Work instructions >> Look below for the line containing "At what coordinates" and the line containing "Given: Select the buf stack variable", then set down both and every line between them exactly, without pictures.

Input >>
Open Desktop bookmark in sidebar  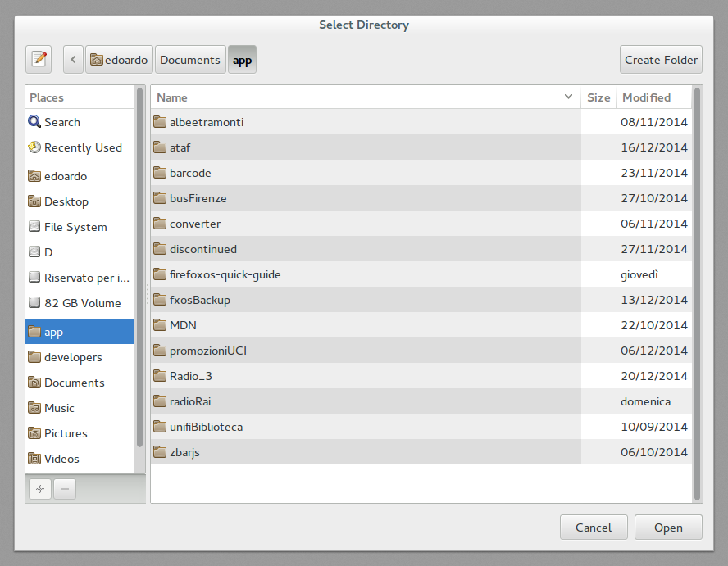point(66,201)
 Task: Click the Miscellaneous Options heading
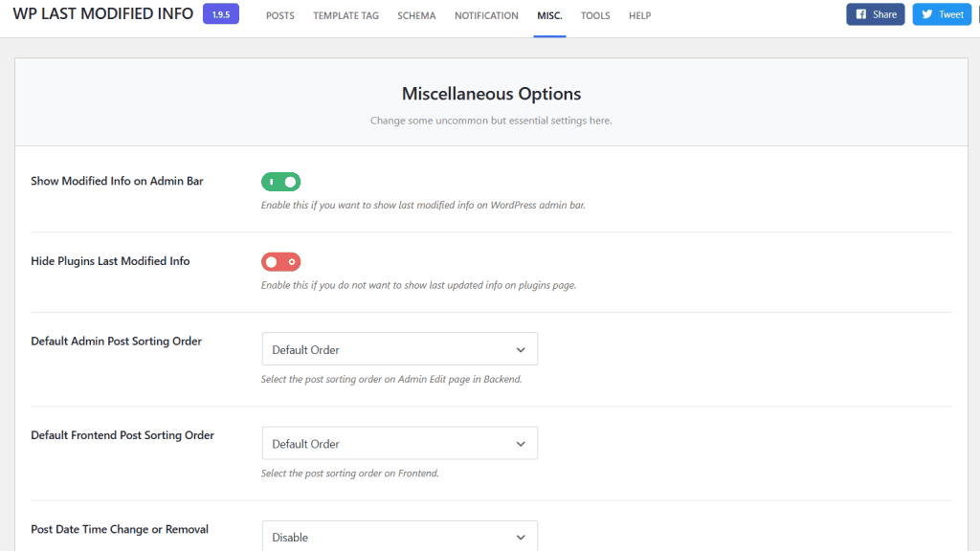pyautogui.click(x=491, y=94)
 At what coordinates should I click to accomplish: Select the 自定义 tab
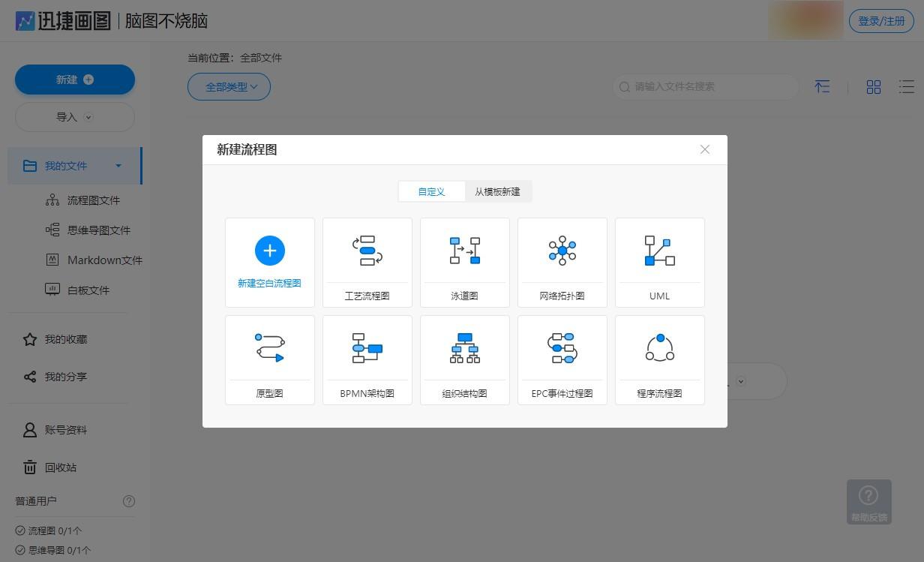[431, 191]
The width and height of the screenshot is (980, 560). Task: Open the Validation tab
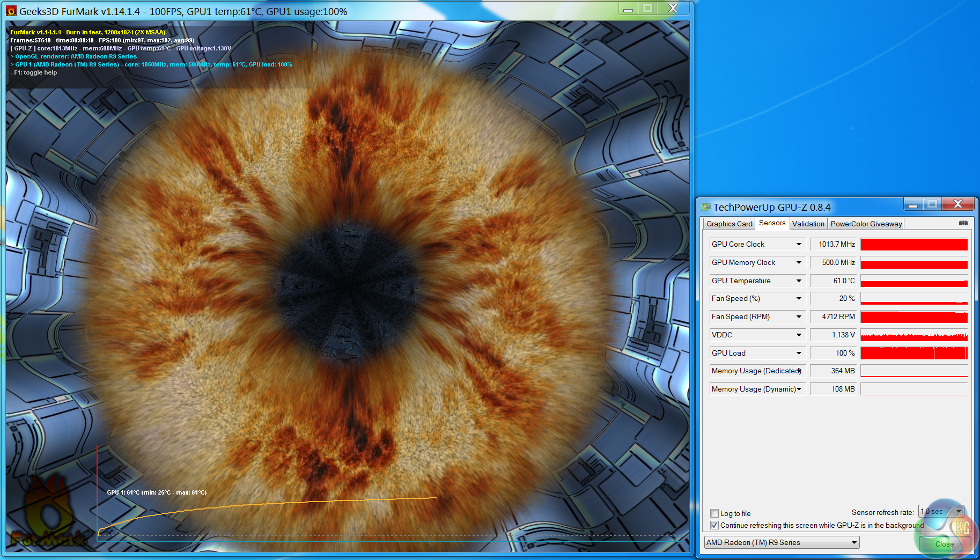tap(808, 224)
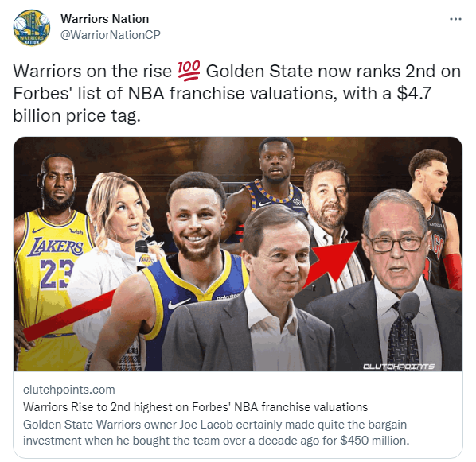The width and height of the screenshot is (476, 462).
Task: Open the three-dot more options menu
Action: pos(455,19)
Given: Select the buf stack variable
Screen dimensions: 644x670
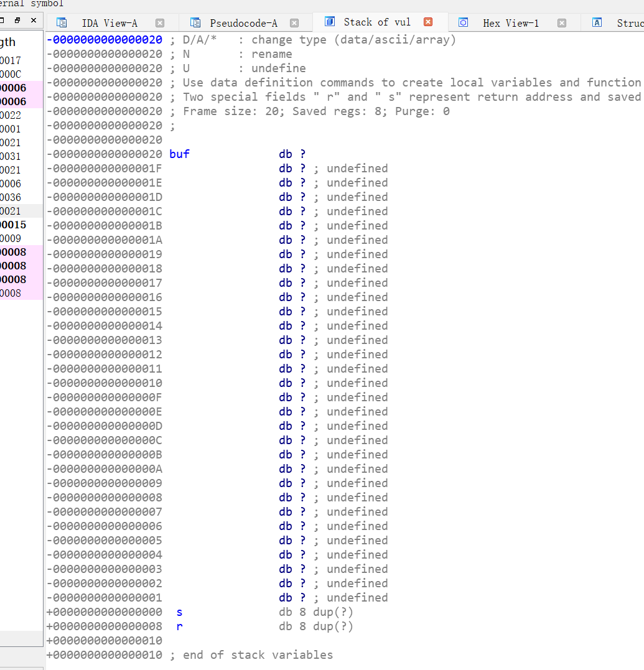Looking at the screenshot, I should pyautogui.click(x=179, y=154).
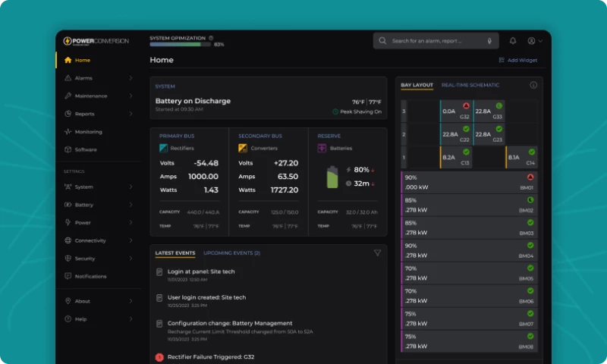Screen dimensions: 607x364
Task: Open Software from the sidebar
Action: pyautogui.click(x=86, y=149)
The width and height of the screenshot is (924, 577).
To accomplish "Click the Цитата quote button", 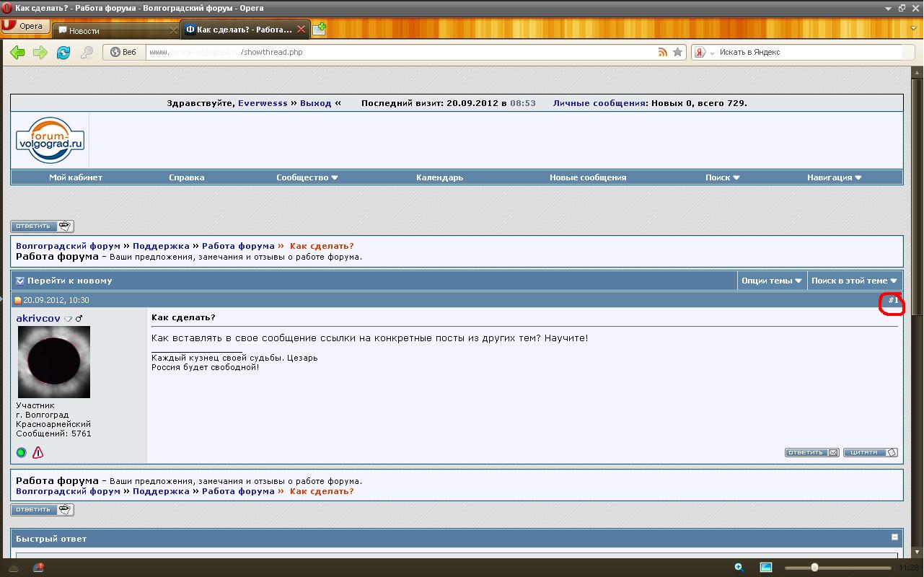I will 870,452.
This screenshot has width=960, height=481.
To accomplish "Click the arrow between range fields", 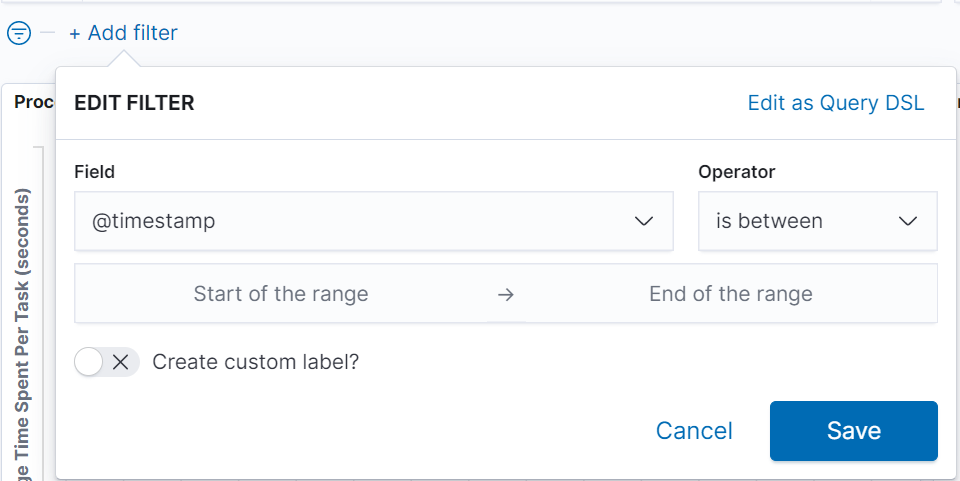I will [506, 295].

Solution to this problem >>
 At what coordinates should I click to accomplish: Select the 自定义 tab
[431, 191]
The width and height of the screenshot is (980, 560). Task: Open the Validation tab
tap(808, 224)
The width and height of the screenshot is (476, 462).
Task: Open the three-dot more options menu
Action: pos(455,19)
Given: Select the buf stack variable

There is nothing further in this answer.